**What to produce**
Write out exactly the first lines of the listing, ending on the line that contains "DIY (19, 45)".
Top of Input data
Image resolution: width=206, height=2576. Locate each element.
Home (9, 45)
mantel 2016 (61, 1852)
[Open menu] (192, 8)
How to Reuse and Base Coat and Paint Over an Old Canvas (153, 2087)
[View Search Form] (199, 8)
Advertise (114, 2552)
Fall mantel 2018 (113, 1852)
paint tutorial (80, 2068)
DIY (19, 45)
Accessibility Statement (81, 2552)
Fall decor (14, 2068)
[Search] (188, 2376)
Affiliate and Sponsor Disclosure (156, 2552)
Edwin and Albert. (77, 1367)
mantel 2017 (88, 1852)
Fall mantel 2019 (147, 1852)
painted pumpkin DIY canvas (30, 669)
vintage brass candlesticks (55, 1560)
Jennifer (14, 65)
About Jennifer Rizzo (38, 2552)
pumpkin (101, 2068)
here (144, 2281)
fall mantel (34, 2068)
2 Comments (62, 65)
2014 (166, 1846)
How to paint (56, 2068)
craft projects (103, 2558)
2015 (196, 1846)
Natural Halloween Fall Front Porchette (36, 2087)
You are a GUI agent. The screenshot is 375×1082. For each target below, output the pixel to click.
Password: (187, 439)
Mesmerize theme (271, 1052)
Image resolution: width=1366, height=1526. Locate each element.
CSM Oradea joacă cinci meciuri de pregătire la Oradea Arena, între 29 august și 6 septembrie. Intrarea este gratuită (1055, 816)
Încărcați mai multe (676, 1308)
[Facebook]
Bottom of Input data
**Written response**
Image resolution: width=206, height=2576. Locate each element.
Home (9, 45)
mantel 2016 (61, 1852)
[Open menu] (192, 8)
How to Reuse and Base Coat and Paint Over an Old Canvas (153, 2087)
[View Search Form] (199, 8)
Advertise (114, 2552)
Fall mantel 2018 (113, 1852)
paint tutorial (80, 2068)
DIY (19, 45)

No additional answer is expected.